We Met Brazil’s Web3 Entrepreneurs — And Saw Why Stablecoins Are Becoming Everyday Money
When we arrived in São Paulo this fall, it was with a clear purpose: to understand firsthand how Brazil is quietly becoming one of the world’s most dynamic Web3 laboratories. Over several days, we met with entrepreneurs, policymakers, and builders who are rethinking financial infrastructure—not in theory, but in practice. From stablecoin-based remittances to Brazil’s ambitious DREX project, what we witnessed is a region where digital assets are no longer fringe—they’re infrastructure in the making.
Brazil’s Central Bank Experiments With the Future: DREX
Brazil’s central bank has moved faster than many of its global peers, piloting DREX, a tokenized version of the Brazilian real designed for wholesale settlement and programmable money. The conversations we had with fintech founders in São Paulo revealed a strong belief that DREX will not be an isolated experiment but a backbone for payments, lending, and asset tokenization. One founder told us: “When DREX goes live, it won’t just be a pilot. It will be a layer we can build on from day one.” For foreign observers, this proactive stance is striking. While many jurisdictions remain tentative, Brazil is already treating digital currency as a future-proof infrastructure project.

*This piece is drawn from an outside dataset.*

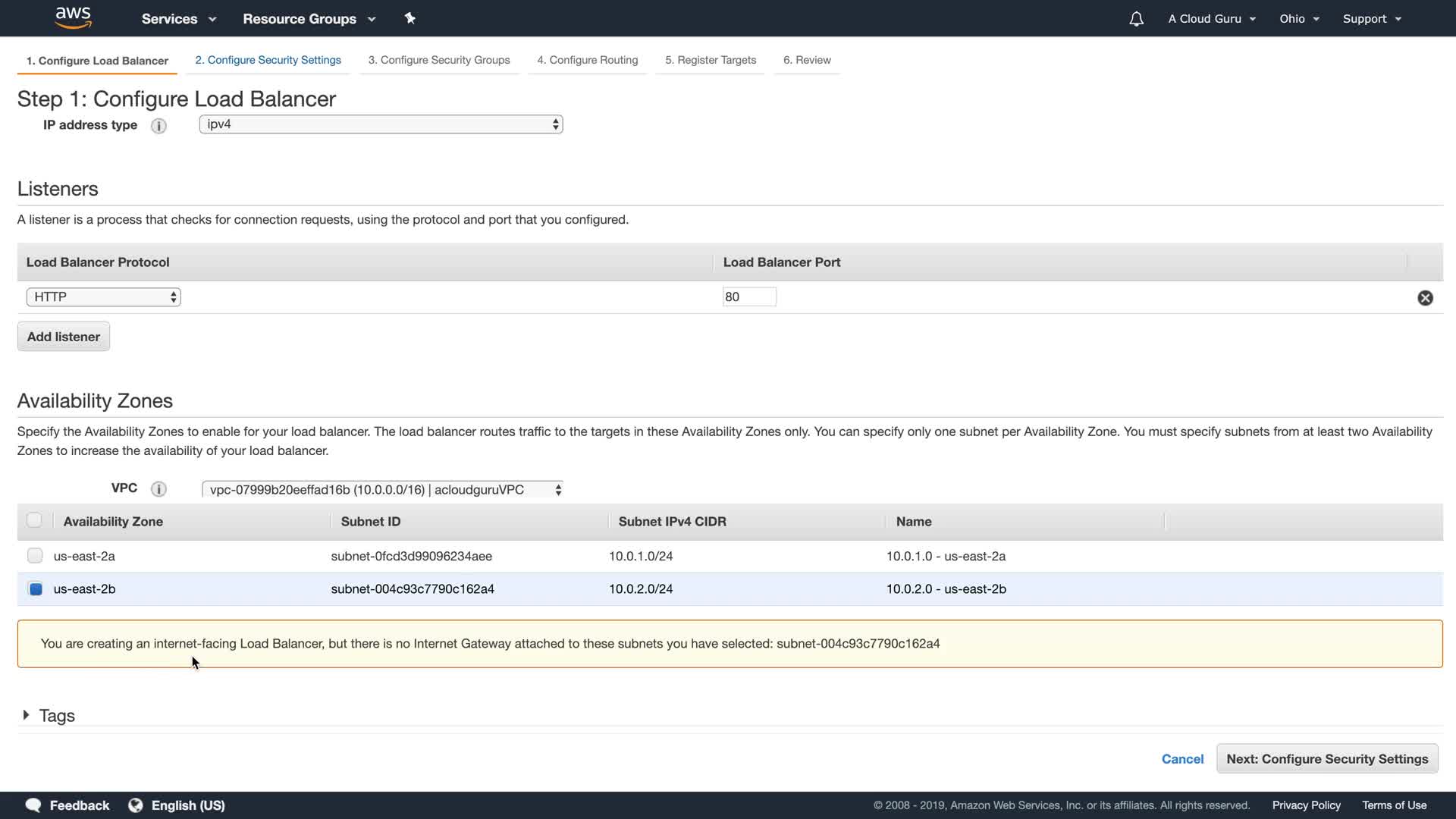This screenshot has width=1456, height=819.
Task: Open the VPC selection dropdown
Action: click(x=383, y=490)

Stablecoins: Not Speculation, but Everyday Utility
At the same time, stablecoins—particularly Tether (USDT)—have already embedded themselves in the financial lives of ordinary Brazilians. Entrepreneurs in Rio described tenants requesting to pay rent in USDT. A São Paulo e-commerce founder explained how customers increasingly prefer stablecoins to credit cards, bypassing high interchange fees and avoiding local currency volatility. This theme repeated itself across our meetings: stablecoins here are not exotic. They’re functional, accessible, and—most importantly—trusted.
Insights From Local Builders
Community Finance in DAOs: In São Paulo, we met DAO builders experimenting with community lending pools. As one participant put it, “Institutions aren’t trusted. DAOs give us a way to build trust with each other instead.”
Fintech/Stablecoin Bridges: In Rio, a startup is developing off-ramps that connect stablecoins to Brazil’s instant payment system, Pix, while simultaneously preparing for DREX integration.
Regulatory Conversations: At a legal roundtable, experts highlighted how regulators view stablecoins with caution but acknowledge their role in financial inclusion. As one lawyer said, “The genie is out of the bottle—now the task is to guide its direction.”
Why Brazil (and LATAM) Matters
Latin America has long faced inflationary cycles, volatile currencies, and costly cross-border transactions. These conditions are exactly why digital assets find fertile ground here. But Brazil is emerging as the anchor hub: a large, digitally native population, forward-thinking regulators, and a culture of rapid fintech adoption. Our time on the ground confirmed a broader thesis: Latin America is not a follower in Web3—it’s leading. The innovations taking shape in São Paulo and Rio will ripple outward, influencing how financial institutions, investors, and regulators worldwide approach stablecoins and digital assets. For us, the trip was not just about observation—it was about connection. Meeting the people driving this transformation gave us insights we could never gain from reports alone. And it reinforced a simple truth: if you want to understand the future of money, you have to look closely at Brazil today.